Why it matters: Coffman says the overnight stays test whether Aurora's new incentive-based model is moving people toward treatment, work and housing.
The latest: Coffman wrote on Facebook last week that he leaves his office every Friday afternoon for Aurora Regional Navigation Campus, where he meets residents, sleeps in the men's entry-level dorm and helps serve breakfast Saturday morning.
Zoom in: The 71-year-old has inserted himself into a broader debate over homelessness policy and the balance of housing, treatment and accountability.
- "It's definitely a humbling experience being there, and it ... has made me more compassionate toward" people experiencing homelessness, Coffman tells Axios.
Some residents now recognize him as the mayor, though staff were aware of the arrangement from the start.
Coffman sits on the board of Advance Pathways, which operates the center.
- The facility, which opened in November, can house roughly 600 people and operates an estimated $10 million annual budget, including about $2 million from Aurora.
How it works: The center uses a three-tier system that rewards engagement.
- Residents enter basic shelter first,
- Those who participate in services can move into better living conditions.
- Working residents can eventually qualify for transitional housing.
Coffman stays in the entry-level dorm, where residents sleep on cots, receive basic meals and undergo twice-daily searches.
Tier III housing is closed until at least late summer because of mold and leaking pipes, city officials tell Axios.
The center's promise, Coffman says, is in its ladder structure.
- Success depends on whether people move out of basic shelter and into treatment, job training, work and housing — rather than simply remaining in the shelter indefinitely.

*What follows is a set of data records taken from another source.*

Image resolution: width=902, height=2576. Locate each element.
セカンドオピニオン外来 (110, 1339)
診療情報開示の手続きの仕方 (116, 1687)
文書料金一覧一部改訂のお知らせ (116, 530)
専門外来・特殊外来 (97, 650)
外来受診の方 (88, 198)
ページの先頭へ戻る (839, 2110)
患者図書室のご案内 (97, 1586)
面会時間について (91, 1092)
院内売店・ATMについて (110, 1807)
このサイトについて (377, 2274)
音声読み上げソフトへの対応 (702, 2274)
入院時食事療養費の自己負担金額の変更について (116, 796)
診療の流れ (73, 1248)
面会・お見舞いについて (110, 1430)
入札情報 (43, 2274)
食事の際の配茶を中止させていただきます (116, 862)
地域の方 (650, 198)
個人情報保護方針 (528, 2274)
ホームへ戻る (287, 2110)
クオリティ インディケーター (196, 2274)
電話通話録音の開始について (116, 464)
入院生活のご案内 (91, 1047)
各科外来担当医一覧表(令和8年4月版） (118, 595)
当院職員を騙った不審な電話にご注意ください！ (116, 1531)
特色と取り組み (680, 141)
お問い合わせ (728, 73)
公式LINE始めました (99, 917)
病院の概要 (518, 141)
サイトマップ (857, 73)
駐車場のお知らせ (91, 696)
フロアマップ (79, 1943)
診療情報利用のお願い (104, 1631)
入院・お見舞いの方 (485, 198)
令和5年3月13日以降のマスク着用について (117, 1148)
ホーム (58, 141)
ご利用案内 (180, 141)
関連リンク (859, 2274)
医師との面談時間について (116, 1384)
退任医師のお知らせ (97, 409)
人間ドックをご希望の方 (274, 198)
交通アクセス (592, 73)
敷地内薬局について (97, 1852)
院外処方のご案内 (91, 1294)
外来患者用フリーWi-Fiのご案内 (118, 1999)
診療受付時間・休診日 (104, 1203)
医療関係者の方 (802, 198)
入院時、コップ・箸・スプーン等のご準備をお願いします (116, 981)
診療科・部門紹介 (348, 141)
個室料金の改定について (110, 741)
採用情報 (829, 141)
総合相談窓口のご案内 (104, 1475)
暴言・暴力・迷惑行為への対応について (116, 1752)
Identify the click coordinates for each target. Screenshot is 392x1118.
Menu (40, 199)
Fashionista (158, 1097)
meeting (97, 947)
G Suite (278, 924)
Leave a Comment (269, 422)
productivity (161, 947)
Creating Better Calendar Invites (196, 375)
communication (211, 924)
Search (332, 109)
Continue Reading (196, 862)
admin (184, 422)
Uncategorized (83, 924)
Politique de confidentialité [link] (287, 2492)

Zoom out: What Coffman expected to be a short-term experiment has stretched beyond May. He says he'll continue spending Friday nights at the shelter until the program becomes "a model for Colorado and a model for the country."
- Among his biggest takeaways: The center may need time limits for residents who are capable of moving up but don't use the services.
What they're saying: The mayor's Facebook post drew more than 600 comments, many praising the effort.
- "You can pretend to care, but you can't pretend to show up," one person wrote.
Friction point: Some questioned whether Coffman could truly understand homelessness since he gets to go home each Saturday.
- "[Y]ou aren't homeless, you are cosplaying..." another person wrote.
Flashback: Coffman isn't new to immersive research on this issue, posing as "Homeless Mike" in 2020. But he says this has been a different experience.
- "It's helping me understand this program at the base level, and what's working," he says.
The bottom line: The mayor says his weekly stays are giving him a real-time audit of the shelter as Aurora tries to turn its incentive-based approach into a broader homelessness model.